Pemulangan Diorganisir COGAT
Merespons temuan CNN, COGAT mengonfirmasi bahwa warga Palestina dari Jalur Gaza yang tidak membutuhkan perawatan medis lebih lanjut akan dipulangkan ke Jalur Gaza dan COGAT akan mengoordinasikan pemulangan tersebut dengan organisasi bantuan internasional.
"Jika ada kebutuhan untuk perawatan medis lebih lanjut, COGAT mengatur masa tinggal mereka di rumah sakit untuk menjaga kesehatan mereka," kata badan tersebut.
Nima sendiri dihinggapi dilema. Dia mengaku sangat terpecah antara keamanan Yerusalem Timur dan kerinduan akan keluarganya – dan rumahnya yang terdampak oleh serangan udara dan darat Israel yang tak henti-hentinya berlangsung selama berbulan-bulan.
"Putri saya ada di sana," kata Asmaa Al Dabje, seorang ibu lainnya. "Dia membutuhkan saya. Setiap kali dia berbicara kepada saya, dia bertanya kapan saya akan kembali. Setiap kali ada serangan udara, anak-anak memeluk ibu mereka, dan anak saya tidak punya siapa pun untuk dipeluk."
Sebagai seorang perawat, dia mengatakan bahwa dia telah menghabiskan masa perang dengan perasaan seperti dia telah mengkhianati tugas profesionalnya untuk membantu.
"Saya kehilangan 43 rekan saya. Saya kehilangan anggota keluarga, teman, dan tetangga. Rumah saya hancur," ungkap Asmaa.
Hannan Sharadan mengatakan dia menghabiskan tujuh tahun mencoba untuk hamil sebelum dia hamil anak kembar.
"Saya takut karena tidak ada gencatan senjata," katanya sambil menggoyang putranya, Abdullah. "Hidup telah menjadi sangat mahal. Ada penyakit yang menyebar. Infeksi. Ini bukan kehidupan normal."
Advertisement
'Bukan Keputusan Kami'
Ini bukan pertama kalinya pasien dari Jalur Gaza yang dirawat di rumah sakit di Yerusalem Timur kembali ke rumah sejak perang pecah, kata pejabat rumah sakit kepada CNN, namun ini adalah pertama kalinya mereka dipaksa untuk melakukannya.
Sebelum Oktober 2023, sepertiga dari mereka yang menerima perawatan di Rumah Sakit Augusta Victoria adalah pasien dari Jalur Gaza yang membutuhkan pengobatan kanker tingkat lanjut.
"Kami menolak memulangkan mereka," kata CEO rumah sakit Dr. Fadi Atrash. "Dan kami mencapai kesepakatan bahwa mereka masih dalam perawatan."

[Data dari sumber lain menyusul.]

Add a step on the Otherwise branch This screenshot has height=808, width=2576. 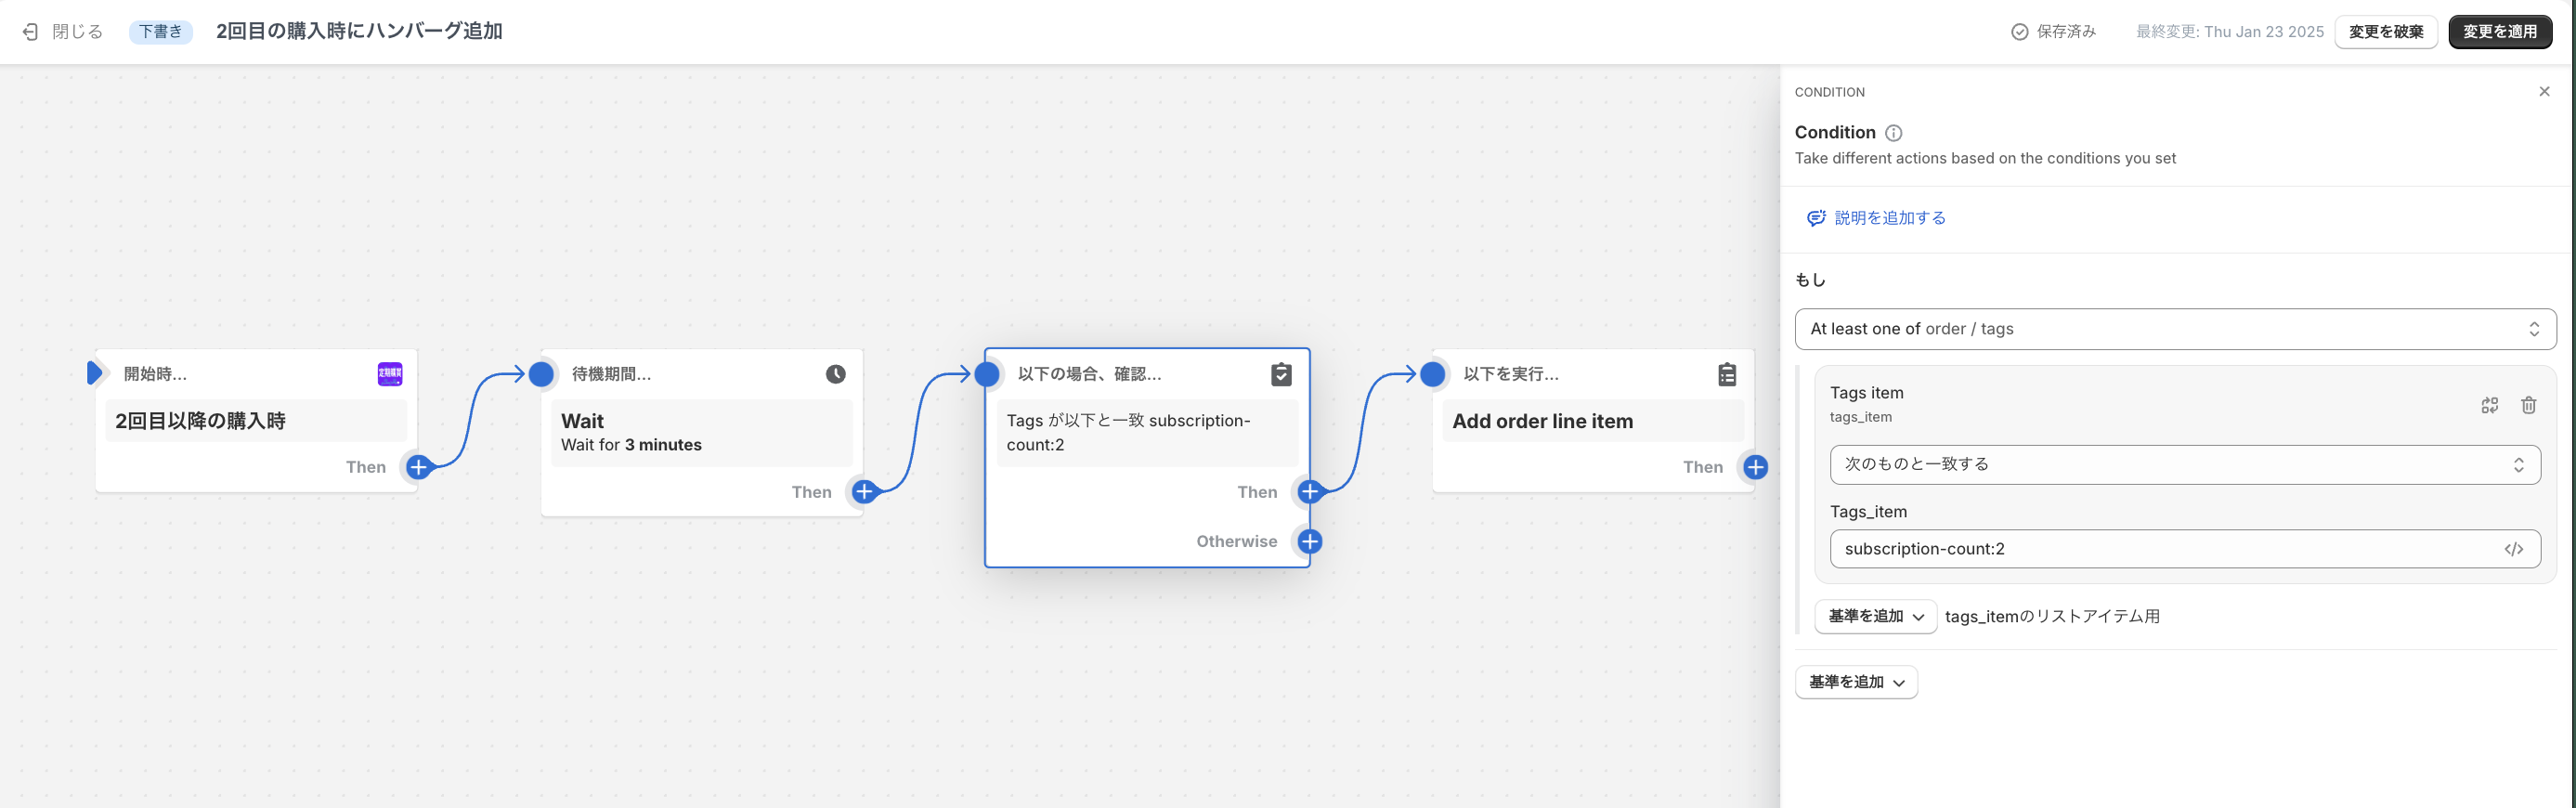point(1310,541)
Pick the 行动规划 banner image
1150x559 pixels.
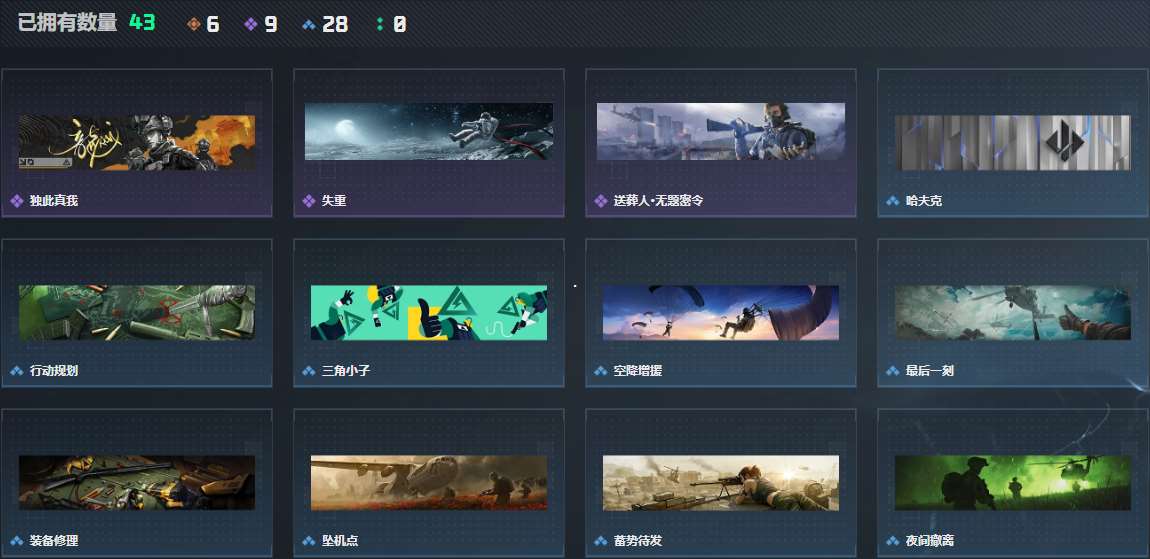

Namun, pihak berwenang Israel terus menekannya, katanya, seraya menambahkan bahwa mereka sekarang tidak punya pilihan.
"Pada akhirnya, itu bukan keputusan kami. Dan ini sungguh membuat frustrasi. Kami (belum) dapat membantu orang-orang di Jalur Gaza sejak awal perang. Sebagai dokter, ini perasaan kami sehari-hari, tidak mampu berbuat apa-apa," tutur Atrash.
Mohammed, yang dirawat karena kanker tiroid dan meminta CNN untuk tidak menggunakan nama belakangnya karena masalah privasi, mengatakan dia telah terpisah dari keenam anaknya sejak datang ke Yerusalem Timur pada akhir September 2023.
"Orang yang paling membuat saya patah hati adalah anak saya Hamzah," katanya sambil menjelaskan bahwa anak berusia 11 tahun itu buta.
"Saya terkoyak. Satu-satunya harapan yang saya miliki dalam hidup adalah kembali ke rumah. Saya menyesal bahkan datang ke sini untuk berobat. Saya berharap bisa bersama mereka karena saya tahu betapa mereka membutuhkan saya.”
Di ruangan yang penuh sesak di Rumah Sakit Makassed, para wanita sedang mempersiapkan perjalanan yang tidak punya pilihan selain mereka lakukan. Permen dan makanan ringan dimasukkan ke dalam koper yang kabarnya akan segera mereka seret melintasi perbatasan Kerem Shalom.
"Apa pun yang Tuhan ingin terjadi akan terjadi. Saya tidak ingin tinggal di sini. Saya ingin pulang ke rumah," imbuh perawat salah seorang pasien Al Dabie.